Stingrays are also regular visitors including manta rays, pygmy devil rays, marbled rays and eagle rays. Rare sightings such as whale sharks, orcas and melon headed whales have all been seen over the last few years. Spinner and bottlenose dolphins frequently follow the dive boats to each location and divers are sometimes rewarded with snorkeling and diverse fish life and visiting pelagic marine life.
Layang-Layang has rightly gained worldwide recognition.
There are twelve or so dive sites - all which are accessed by boat and are from 5-15 minutes away from the dive centre. The visibility is usually very good at 20 metres and more. The water temperature is somewhere around 30 degrees C. Each dive will give you opportunity to see large creatures such as sharks, turtles and manta rays - maybe even the elusive hammerhead shark. A vast array of intact, unbleached hard and soft corals, barrel sponges, gorgonian fans, schools of large fish and the usual array of colourful little fish are easy to see on each dive. The diving conditions such as current will vary with the weather and the dive master will select a suitable site accordingly.
Divesite to recommend: The Point - For a chance to see any hammerheads. Divers swim away from the reef at the beginning of the dive into the blue at about 30-35 metres depth for about 5-10 minutes before returning to the reef and completing the remaining 30 minutes slow ascending dive along the reef wall.
One can also dive at the Pier: Diving is available but with the sandy bottom and movement of the boats, it is very murky with visibility being 2-4 metres. That being said, there is an amazing array of marine life to be seen directly under the pier from huge moray eels to baby lion fish. Pier dives are offered for those wanting to do a night dive without the expense of chartering a boat and also as the last dive of your visit. A bit of trivia - the 2007 photo competition winner took his winning shot from a night dive at the pier.
Layang Layang is an island situated 300 km north of the coast of Sabah, in Malaysian Borneo. A part of the disputed Spratly Islands, the island is also claimed by China, Taiwan, Vietnam and the Philippines, and is occasionally known in English as Swallow Reef.
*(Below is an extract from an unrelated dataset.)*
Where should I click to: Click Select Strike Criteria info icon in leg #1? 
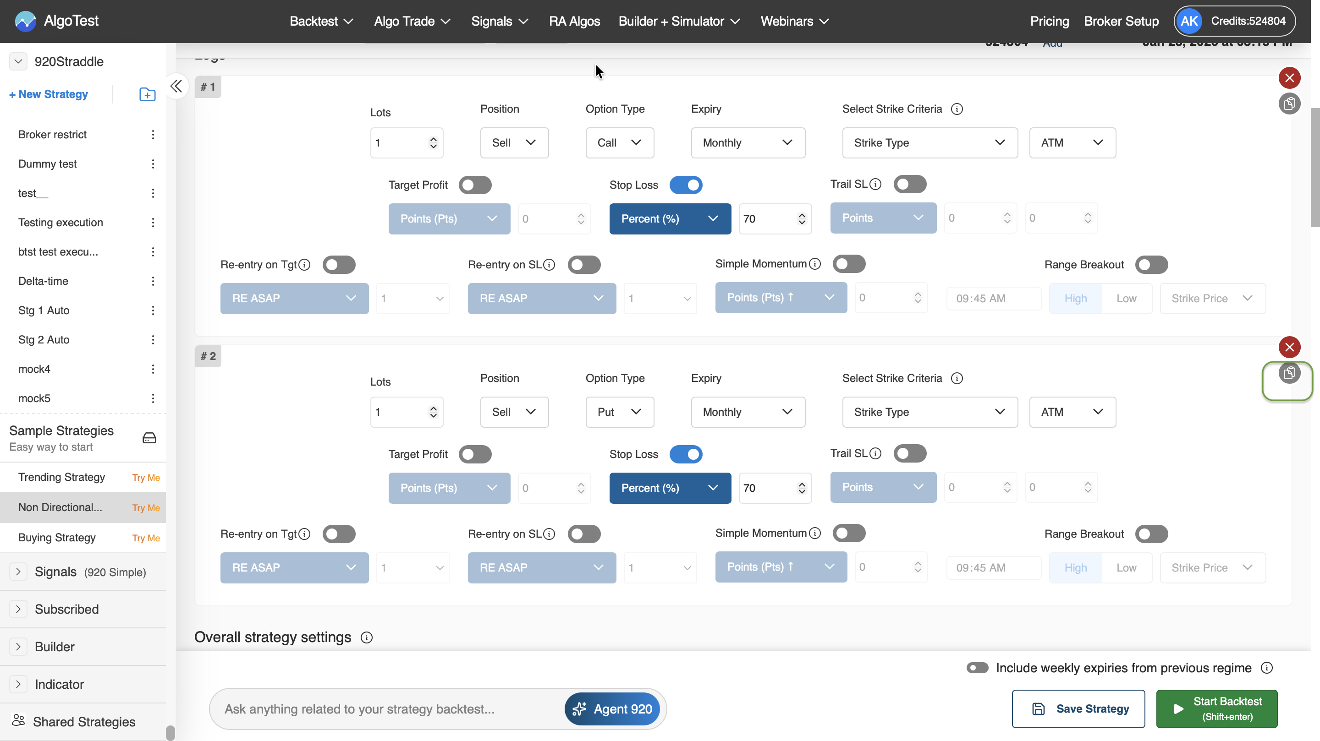(957, 109)
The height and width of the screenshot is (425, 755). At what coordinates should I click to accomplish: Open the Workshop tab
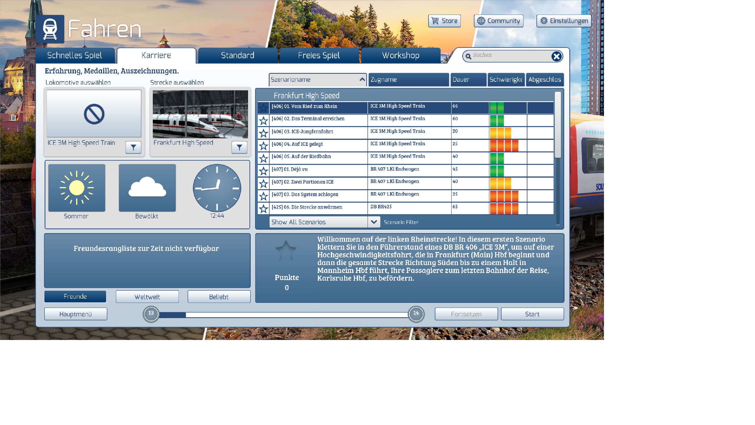401,55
The island is man-made and was constructed for the Malaysian Navy and later developed for the only dive resort, Layang-Layang Island Resort, nowadays renamed into Avillion. This dive resort is situated on a coral atoll along with a small Malaysian Naval base. The naval base is completely off limits - island visitors are warned that wandering into the naval base area will result in detention. The island has been reclaimed from the ocean and artificially increased in size by use of concrete rubble, thus there are no sandy beaches to walk on, just concrete boulders. There is a sealed air strip on the island.
The 20m deep lagoon has some great macro creatures to be found including seahorses, cuttlefish and pipefish but it is the pelagic visiting the outer walls that truly excite divers: Layang Layang is situated in very deep waters with the drop off outside the island's reef falling away to approximately 2000 metres. Given its location in the middle of nowhere, the ocean waters are clear and unpolluted. Deep water marine species such as Hammerhead sharks visit this location. Whale Sharks also frequent the atoll. The corals are in pristine condition and with no fishing permitted, the fish life is abundant.
The island's solitary resort is open from March to August only. November to February is considered "Monsoon Season".